Acute margin pressures - Many consumer companies took the higher commodity prices on the chin, this quarter. Some have taken remedial measures with price hikes, especially as the festive season draws to a close. We see continued gross margin pressures across the board as commodity prices remain elevated.
Bank asset quality - A notable feature has been the turnaround in asset quality for most banks. The post-covid surge in credit costs appears to be over and done with, and banks are looking ahead with more confidence. The larger, high-quality banks, seem to have over-provided and this could lead to a collapse in credit costs in FY23.
IPO rush and liquidity
The rush of IPOs continued unabated in CY21, with companies from diverse sectors coming to the market. This has, we believe, created some volatility in the market but it has some positives too. An IPO glut has a multi-faceted impact on markets.
Market diversification - The IPO glut has brought new categories of companies to the market, new-age internet being the most prominent. This gives public market investors the opportunity to participate in emerging trends of the broader economy, helping diversify portfolios and hedge risks.
New investors - An IPO glut usually triggers the entry of new investors to the market. This has been the case in FY22 as well. Of course, some of these investors may drop off when the market corrects, but the net impact is still a positive. This is an important catalyst to broaden India’s underpenetrated capital markets.
Liquidity impact temporary - There have been some worries that the IPO glut could have triggered a secondary market sell-off and impact broader market returns. Even if it were the case, we think this would be temporary. The broader market direction is driven by both liquidity and earnings, and the issuance of more paper usually does not disrupt a medium-term trend.
Invest selectively - We are selective in investing in newly listed companies.
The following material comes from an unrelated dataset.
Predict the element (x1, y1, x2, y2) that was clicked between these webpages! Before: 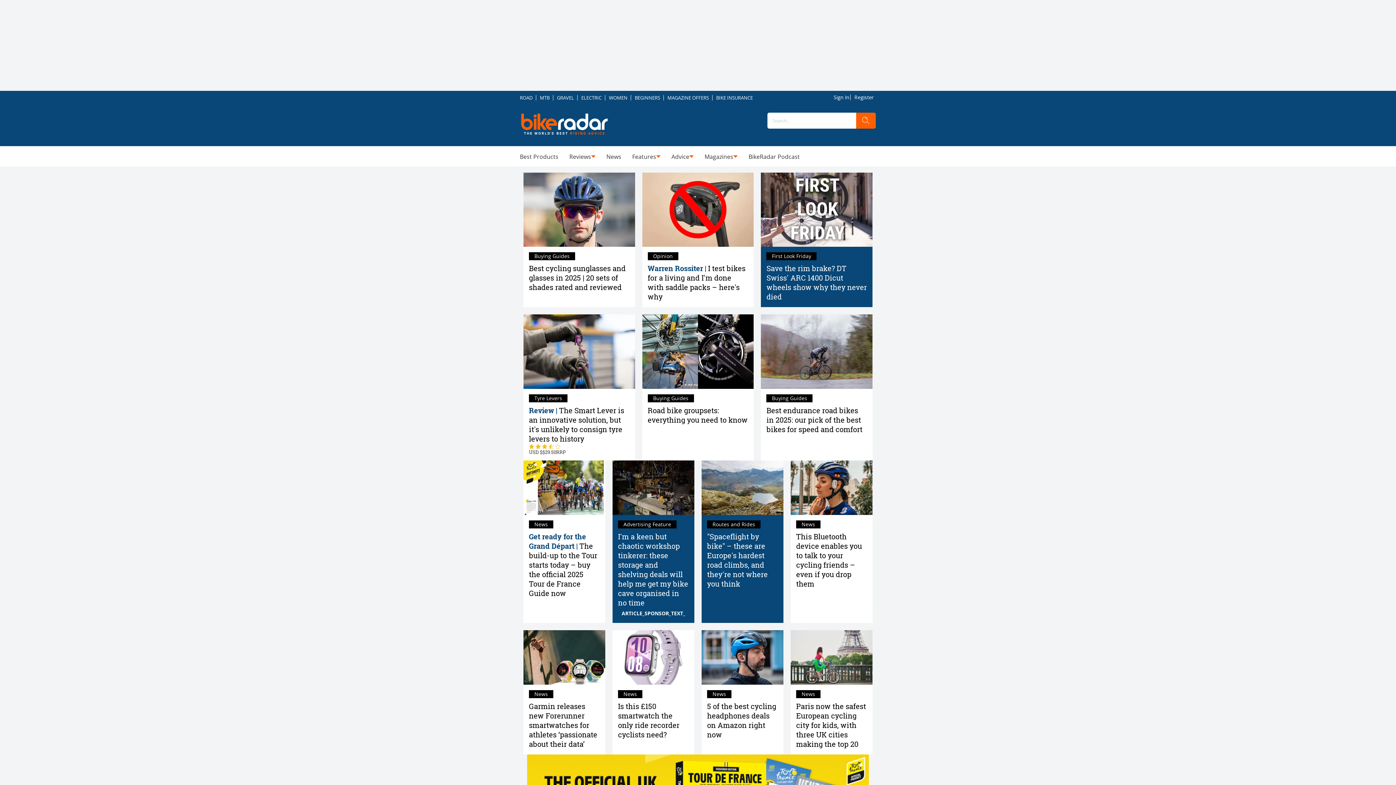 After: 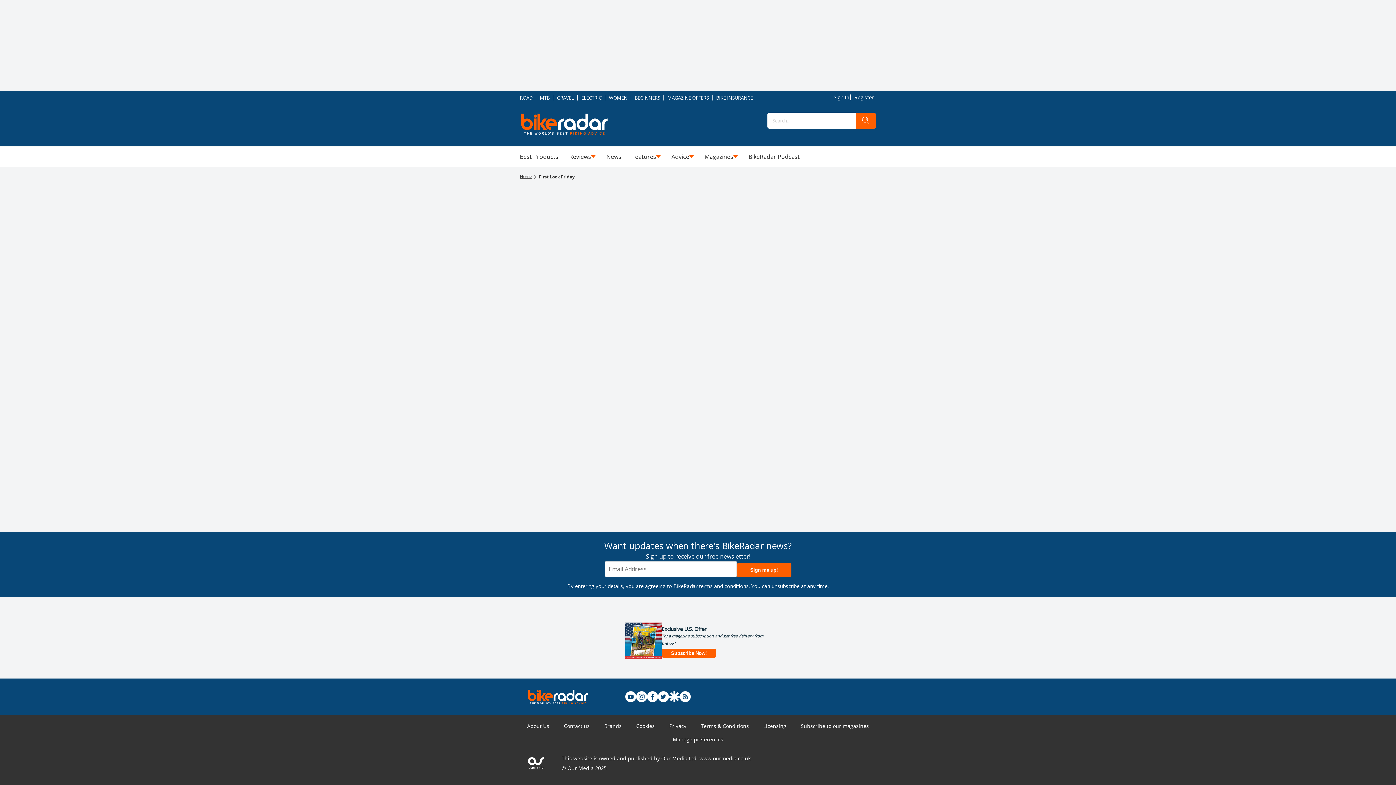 Action: label: First Look Friday bbox: (766, 252, 816, 260)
The attraction is of the opportunity to participate in new frontiers of the economy, but the risk is that new companies have no track record, and it takes a while for the markets to get used to the management. We do not stay away, but do not chase IPOs either.
The biggest risk remains a third wave of Covid-19. The overall trend has been positive for the last few months (barring a few states) but we have to remain vigilant for a post-festival surge or new variants coming through. The pace of vaccination also remains robust, though the coverage of double-dosed population is still a work-in-progress.
Our strategy remains unchanged. We are minimising cash and are continuing to focus on quality companies with strength in improving return ratios and cash generation. We are emphasising three broad sectors – cyclicals, exporters and beneficiaries of the economy opening up.